Friday, April 06, 2007

Waiting game

What Amateur Dancer said in her comment on my last post is true. I AM having to play a bit of a waiting game right now.
I saw my counselor yesterday and she told me that a big part of my problem right now is the fact that I have lost my clear focus, my big purpose - the book. It's presently on the shelf, waiting for a publisher to show interest. I feel disconnected from it. It is no longer a breathing entity in my life. It has been sewn up. I can no longer feed it or make it grow. It is a loss, she told me, that I will have to take some time to grieve over. She instructed me not to start on anything new for now, but just to come to terms with my feelings about all this.

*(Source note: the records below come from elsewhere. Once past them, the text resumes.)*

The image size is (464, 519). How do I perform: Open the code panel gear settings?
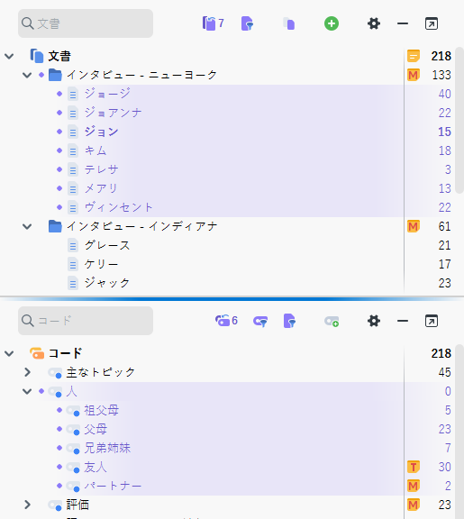374,321
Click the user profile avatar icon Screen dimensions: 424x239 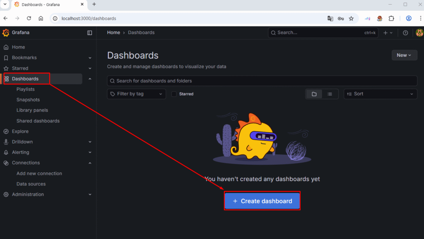click(x=419, y=33)
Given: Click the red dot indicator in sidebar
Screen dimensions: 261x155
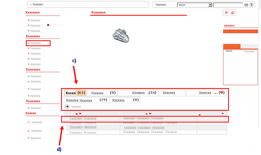Looking at the screenshot, I should pos(48,25).
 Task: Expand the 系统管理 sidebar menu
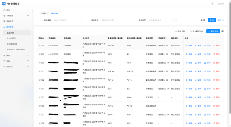pyautogui.click(x=16, y=16)
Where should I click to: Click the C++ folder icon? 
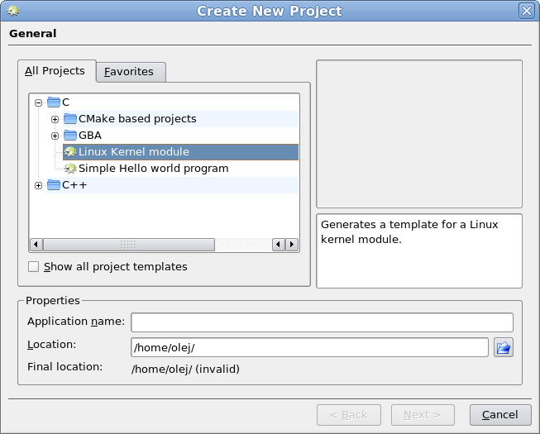(x=54, y=185)
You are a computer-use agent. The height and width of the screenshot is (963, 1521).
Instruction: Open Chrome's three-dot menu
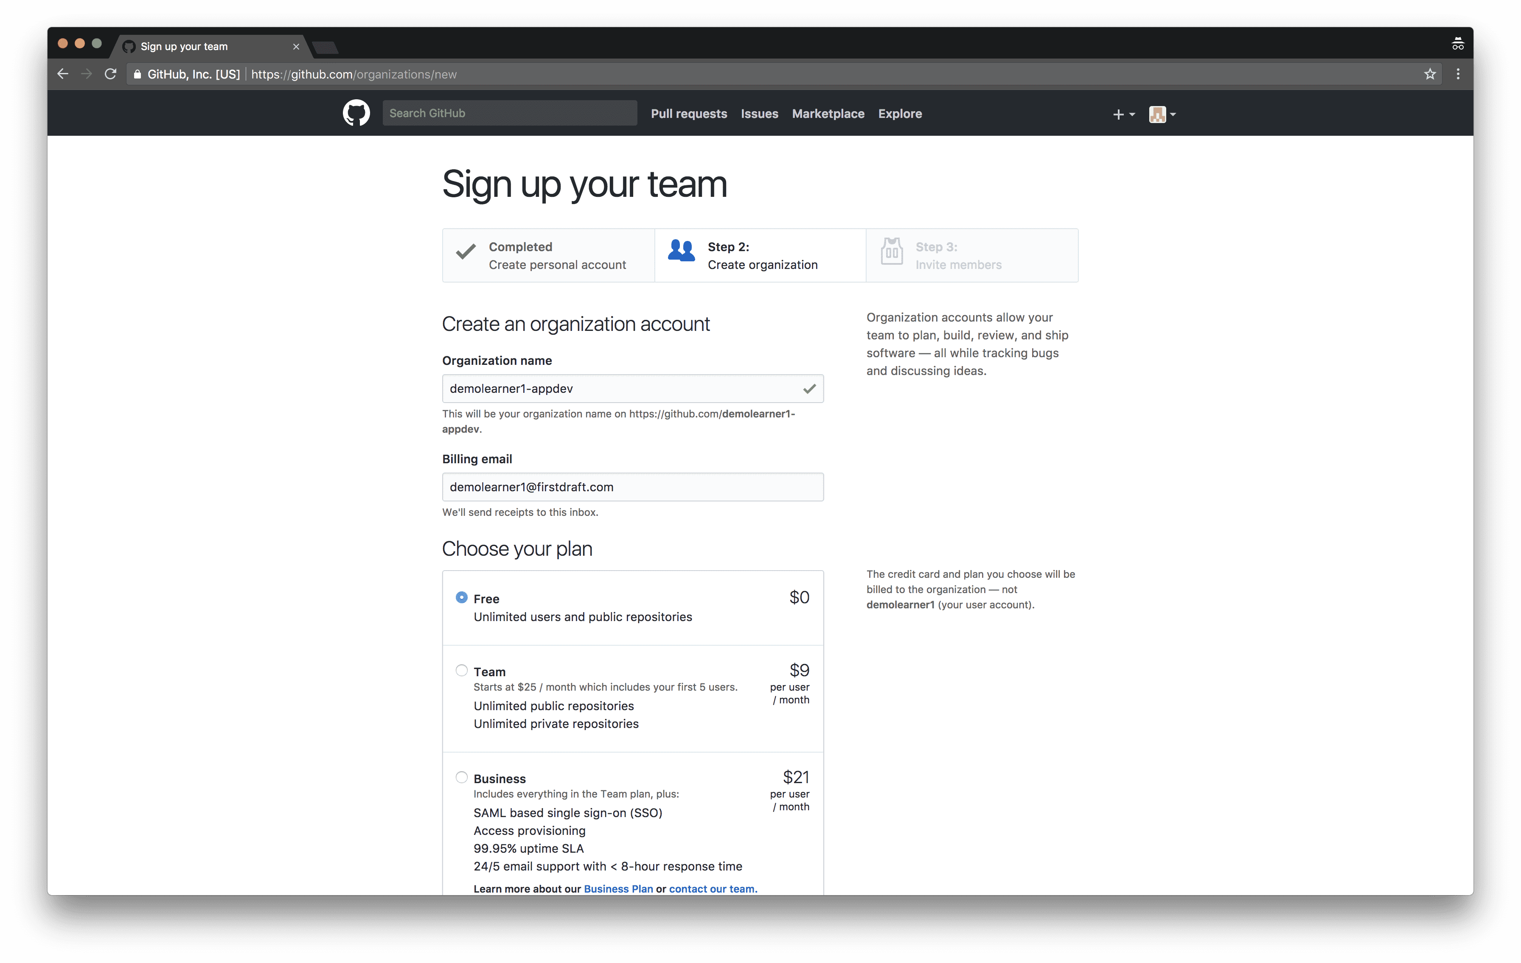(1458, 74)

Yet ideas are simmering on the back of the stove. I can't help feeling creative. I appreciated Dancer's and Dream Writer's suggestions to create a book of photographs. It is something I've worked toward in the past but not something I think I'd be able to find a publisher for. But perhaps I could self-publish, using a print-on-demand publisher. I'll see.

In the meantime, I would like to play with some of my photos by putting them online here. I've been away from photography for so long and it would be good to rekindle my interest in it.

Today there are so many things I would love to share here. I'm reading a good book by Erwin McManus called Soul Cravings: wonderful stuff about love and destiny. Some very insightful thinking on big topics. Today I could sit here and write post after post. I do need to work on another book or booklet, don't I? I've got to do something with all this stuff.

I'm not good at waiting.

3 comments:

Amateur Dancer said...

Oh, Marja,

Thank you. I am so thankful that the rather rough lessons I have had in "waiting" have taught me one or two things about how HARD a game it is.

I do think that your counselor gave you great advice.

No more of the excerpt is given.